Le candidat à l’élection présidentielle américaine s’est lui-même rendu à plusieurs reprises en ex-URSS, à partir de 1987, puis en Russie, jusqu’à venir organiser à Moscou le premier concours de Miss Univers en novembre 2013. « Pensez-vous que Poutine viendra ? s’interrogeait-il alors sur Twitter. Si c’est le cas, deviendra-t-il mon nouveau meilleur ami ? » Ébloui à la perspective de juteux contrats pour la construction d’hôtels de luxe, M. Trump ne les obtiendra finalement jamais. Mais il a lui-même noué dans le pays quelques amitiés.
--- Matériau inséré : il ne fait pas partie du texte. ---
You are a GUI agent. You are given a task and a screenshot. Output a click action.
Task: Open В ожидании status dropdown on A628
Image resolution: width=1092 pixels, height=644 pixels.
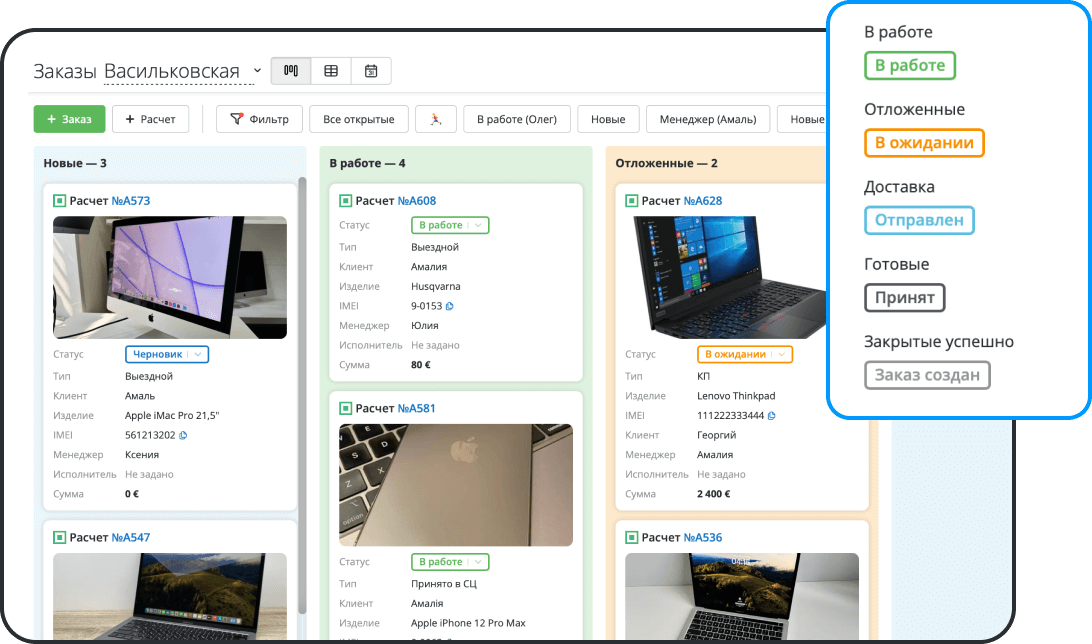point(745,354)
Par médias interposés, — Donald Trump et Vladimir Poutine ont fait assaut d’amabilités, bien que les deux hommes, semble-t-il, ne se soient jamais rencontrés. « Un homme fort », a dit l’Américain en parlant du président russe ; « un homme brillant et remarquable », a répliqué M. Poutine à propos de M. Trump, tout en assurant que le Kremlin « travaillerait avec n’importe quel futur président américain ».